Credit is certainly due to Lukashenko, who took the opportunity to place himself at the center of world politics. It was he who proposed holding negotiations in this format, claiming that leaders of the "Eurasian Three" [Russia, Belarus and Kazakhstan] and Ukraine should "sit down and talk," that they should "discuss what is actually happening" because nobody could have "imagined that such a mess could arise between such close and fraternal peoples."
Lukashenko was also the one who invited EU representatives to the meeting in Minsk, including EU foreign policy chief Catherine Ashton, European Trade Commissioner Karel de Gucht and European Energy Commissioner Guenther Oettinger.

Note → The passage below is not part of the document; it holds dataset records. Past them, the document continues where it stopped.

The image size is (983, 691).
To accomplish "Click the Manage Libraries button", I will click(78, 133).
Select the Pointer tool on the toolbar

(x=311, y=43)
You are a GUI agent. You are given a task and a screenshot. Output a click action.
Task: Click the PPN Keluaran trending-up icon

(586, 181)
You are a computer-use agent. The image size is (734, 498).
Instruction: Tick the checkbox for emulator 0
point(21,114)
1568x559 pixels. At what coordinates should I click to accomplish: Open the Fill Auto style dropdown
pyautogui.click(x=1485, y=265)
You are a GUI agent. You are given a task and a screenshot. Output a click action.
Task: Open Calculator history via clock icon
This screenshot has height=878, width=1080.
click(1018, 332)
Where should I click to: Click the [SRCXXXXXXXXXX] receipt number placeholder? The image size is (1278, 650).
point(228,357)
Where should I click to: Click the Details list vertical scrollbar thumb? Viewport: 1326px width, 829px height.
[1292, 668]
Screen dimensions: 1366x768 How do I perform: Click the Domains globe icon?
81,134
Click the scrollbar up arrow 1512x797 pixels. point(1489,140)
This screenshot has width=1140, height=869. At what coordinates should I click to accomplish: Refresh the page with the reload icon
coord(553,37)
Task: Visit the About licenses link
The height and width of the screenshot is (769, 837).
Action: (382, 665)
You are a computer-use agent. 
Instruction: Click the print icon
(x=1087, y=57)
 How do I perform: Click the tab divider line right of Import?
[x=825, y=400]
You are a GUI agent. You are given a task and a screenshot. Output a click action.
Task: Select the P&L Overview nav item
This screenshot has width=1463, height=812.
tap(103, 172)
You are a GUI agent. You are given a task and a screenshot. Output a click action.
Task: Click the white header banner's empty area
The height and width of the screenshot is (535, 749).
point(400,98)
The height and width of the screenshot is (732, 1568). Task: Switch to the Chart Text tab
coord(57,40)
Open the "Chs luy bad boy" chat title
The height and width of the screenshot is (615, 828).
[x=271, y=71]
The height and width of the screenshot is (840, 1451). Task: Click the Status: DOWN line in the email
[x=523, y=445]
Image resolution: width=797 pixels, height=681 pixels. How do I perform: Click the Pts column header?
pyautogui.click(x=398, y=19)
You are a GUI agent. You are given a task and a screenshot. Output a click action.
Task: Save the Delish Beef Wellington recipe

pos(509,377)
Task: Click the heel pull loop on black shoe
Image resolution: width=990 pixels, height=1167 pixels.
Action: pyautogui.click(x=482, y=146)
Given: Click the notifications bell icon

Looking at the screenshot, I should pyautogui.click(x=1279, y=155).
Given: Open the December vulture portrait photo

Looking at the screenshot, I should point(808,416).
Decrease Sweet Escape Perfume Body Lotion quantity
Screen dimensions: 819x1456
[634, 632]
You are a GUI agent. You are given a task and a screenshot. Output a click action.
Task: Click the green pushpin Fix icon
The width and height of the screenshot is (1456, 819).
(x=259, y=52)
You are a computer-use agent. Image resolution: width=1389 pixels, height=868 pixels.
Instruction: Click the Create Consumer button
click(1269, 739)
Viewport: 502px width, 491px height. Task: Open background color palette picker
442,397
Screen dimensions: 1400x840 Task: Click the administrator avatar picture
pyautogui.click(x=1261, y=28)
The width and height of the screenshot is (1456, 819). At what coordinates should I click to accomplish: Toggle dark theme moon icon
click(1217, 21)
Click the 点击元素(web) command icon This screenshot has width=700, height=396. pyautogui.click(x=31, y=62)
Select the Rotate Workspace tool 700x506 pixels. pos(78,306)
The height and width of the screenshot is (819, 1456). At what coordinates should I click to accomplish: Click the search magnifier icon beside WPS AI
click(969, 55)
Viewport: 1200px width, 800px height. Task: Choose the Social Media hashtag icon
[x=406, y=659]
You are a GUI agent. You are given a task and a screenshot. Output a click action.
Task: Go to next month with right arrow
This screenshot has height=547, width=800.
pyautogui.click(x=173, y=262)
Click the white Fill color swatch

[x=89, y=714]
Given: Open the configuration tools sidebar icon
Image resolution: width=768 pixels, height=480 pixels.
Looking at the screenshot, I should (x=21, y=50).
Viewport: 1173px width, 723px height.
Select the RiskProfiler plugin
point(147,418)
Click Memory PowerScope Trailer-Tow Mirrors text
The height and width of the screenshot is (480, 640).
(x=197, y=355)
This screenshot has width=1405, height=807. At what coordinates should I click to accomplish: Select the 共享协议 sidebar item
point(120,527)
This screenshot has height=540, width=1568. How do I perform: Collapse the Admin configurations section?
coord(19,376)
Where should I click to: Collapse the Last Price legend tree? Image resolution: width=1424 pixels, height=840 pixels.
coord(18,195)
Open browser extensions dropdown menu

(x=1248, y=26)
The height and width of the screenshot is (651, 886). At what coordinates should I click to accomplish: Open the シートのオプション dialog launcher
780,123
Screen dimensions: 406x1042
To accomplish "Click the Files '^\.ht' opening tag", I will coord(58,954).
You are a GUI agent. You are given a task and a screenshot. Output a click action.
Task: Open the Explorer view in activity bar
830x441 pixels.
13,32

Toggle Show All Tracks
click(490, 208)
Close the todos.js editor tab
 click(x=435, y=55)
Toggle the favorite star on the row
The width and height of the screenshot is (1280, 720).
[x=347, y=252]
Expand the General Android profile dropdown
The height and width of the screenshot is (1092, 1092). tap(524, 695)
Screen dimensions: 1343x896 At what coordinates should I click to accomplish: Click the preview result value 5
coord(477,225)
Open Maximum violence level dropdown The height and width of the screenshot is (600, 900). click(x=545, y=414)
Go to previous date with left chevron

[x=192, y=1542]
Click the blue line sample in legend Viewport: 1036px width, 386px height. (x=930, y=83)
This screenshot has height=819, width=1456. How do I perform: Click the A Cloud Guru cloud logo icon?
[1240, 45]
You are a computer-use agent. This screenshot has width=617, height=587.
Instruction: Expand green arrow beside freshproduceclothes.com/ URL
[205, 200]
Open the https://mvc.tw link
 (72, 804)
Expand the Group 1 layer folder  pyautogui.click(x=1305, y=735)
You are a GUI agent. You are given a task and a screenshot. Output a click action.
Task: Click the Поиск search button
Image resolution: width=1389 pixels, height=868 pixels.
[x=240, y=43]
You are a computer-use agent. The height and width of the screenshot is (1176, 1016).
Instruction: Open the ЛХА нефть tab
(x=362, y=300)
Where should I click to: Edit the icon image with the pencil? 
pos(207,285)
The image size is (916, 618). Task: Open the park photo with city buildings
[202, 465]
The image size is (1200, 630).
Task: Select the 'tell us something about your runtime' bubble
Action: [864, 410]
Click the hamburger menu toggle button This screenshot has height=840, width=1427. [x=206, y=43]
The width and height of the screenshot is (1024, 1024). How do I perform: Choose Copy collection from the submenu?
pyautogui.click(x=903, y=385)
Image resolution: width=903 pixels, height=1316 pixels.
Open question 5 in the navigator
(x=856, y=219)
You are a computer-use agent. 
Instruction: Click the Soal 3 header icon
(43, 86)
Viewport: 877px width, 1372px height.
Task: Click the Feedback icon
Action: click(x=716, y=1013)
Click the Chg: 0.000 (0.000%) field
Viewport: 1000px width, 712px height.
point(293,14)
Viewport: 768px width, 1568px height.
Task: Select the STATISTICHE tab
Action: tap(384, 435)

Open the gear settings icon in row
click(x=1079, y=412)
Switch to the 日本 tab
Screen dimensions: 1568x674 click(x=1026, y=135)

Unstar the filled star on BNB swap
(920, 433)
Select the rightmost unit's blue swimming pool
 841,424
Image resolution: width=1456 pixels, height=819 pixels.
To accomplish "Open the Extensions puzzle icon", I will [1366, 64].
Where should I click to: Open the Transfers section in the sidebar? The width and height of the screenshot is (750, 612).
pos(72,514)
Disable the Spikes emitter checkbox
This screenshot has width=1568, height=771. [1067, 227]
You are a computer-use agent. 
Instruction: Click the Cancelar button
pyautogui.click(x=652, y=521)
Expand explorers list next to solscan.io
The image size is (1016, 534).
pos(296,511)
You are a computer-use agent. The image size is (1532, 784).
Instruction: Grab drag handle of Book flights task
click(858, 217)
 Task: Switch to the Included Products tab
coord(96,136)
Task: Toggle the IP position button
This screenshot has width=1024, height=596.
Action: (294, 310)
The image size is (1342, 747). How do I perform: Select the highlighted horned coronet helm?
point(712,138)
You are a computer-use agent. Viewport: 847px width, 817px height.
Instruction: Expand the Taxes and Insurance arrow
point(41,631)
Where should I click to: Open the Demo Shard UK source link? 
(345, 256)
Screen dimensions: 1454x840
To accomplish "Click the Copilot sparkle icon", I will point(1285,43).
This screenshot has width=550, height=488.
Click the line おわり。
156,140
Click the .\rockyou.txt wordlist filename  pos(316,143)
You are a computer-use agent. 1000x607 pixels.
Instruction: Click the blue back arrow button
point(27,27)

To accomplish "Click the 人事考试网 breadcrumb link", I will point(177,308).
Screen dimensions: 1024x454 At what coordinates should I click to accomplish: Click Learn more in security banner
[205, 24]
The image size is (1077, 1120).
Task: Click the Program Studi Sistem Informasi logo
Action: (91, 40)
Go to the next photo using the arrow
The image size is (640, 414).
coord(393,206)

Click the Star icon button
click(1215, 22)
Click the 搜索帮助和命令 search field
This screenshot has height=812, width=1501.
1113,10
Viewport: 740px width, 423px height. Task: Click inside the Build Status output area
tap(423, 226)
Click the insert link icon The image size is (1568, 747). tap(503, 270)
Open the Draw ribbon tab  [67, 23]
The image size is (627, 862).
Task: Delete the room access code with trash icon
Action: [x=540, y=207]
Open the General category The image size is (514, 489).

But despite the fact that all the necessary conditions have been created, bilateral Russian-Ukrainian talks might not take place. "I would not like to talk of a final agreement," Putin's spokesman Dmitry Peskov said, casting doubt on any direct talks between Putin and Poroshenko.
"These are complex negotiations and might therefore be held in a variety of formats. Again, it is still too early to say when and how these negotiations will take place," he said.
The main problem is that it remains unclear exactly what might serve as the basis of a compromise between Russia and Ukraine.
With Ukrainian forces embroiled in street battles in Donetsk and Luhansk, Kiev apparently hopes to win by military means and is demanding that Moscow cease its support for the separatists. But Moscow, for its part, seems unwilling to stop supplying the separatists with weapons.
The Kremlin instead hopes to freeze the conflict in its current stage, essentially giving legitimacy to the self-proclaimed republics of Donetsk and Luhansk and creating a Bosnia scenario in which ethnic divisions are legitimized.
Moscow clearly has no intention of reducing its support for the separatists, and it is no coincidence that reports of the upcoming meeting between Putin and Poroshenko were almost immediately followed by media reports that a Russian tactical force of 1,200 armed men and about 100 pieces of military hardware had entered Luhansk. Several days later, Donetsk separatists announced that they had formed several military units, including two tank battalions and several artillery battalions.
And even if we are meant to believe the Kremlin's assertions that it has nothing to do with Ukraine, how are we to understand the enthusiastic reports on state-controlled Russian television that the militia forces have ever greater numbers of tanks, armored personnel carriers and rocket launchers? The reporters claim that the separatists have seized the weapons from Ukrainian forces, but they do not explain how the separatists are replenishing their ammunition or providing fuel for those vehicles amid very intense fighting.
Even if money does not grow on trees, it would seem that ammunition and fuel supplies do — at least in eastern and southern Ukraine.
However, it would obviously be impossible to implement the "Bosnian scenario" that Moscow officials have recently proposed. After all, the Bosnian settlement gave each of the parties in that conflict control over a specific territory, and it would spell political suicide for Poroshenko to agree to such an arrangement.
But Ukraine's only leverage against Russia is the threat of new Western sanctions, which Putin will not bow to because doing so would mean certain political humiliation.
In any case, one thing is clear: As long as each side is determined to achieve its goals on the battlefield, there is little chance of progress in negotiations.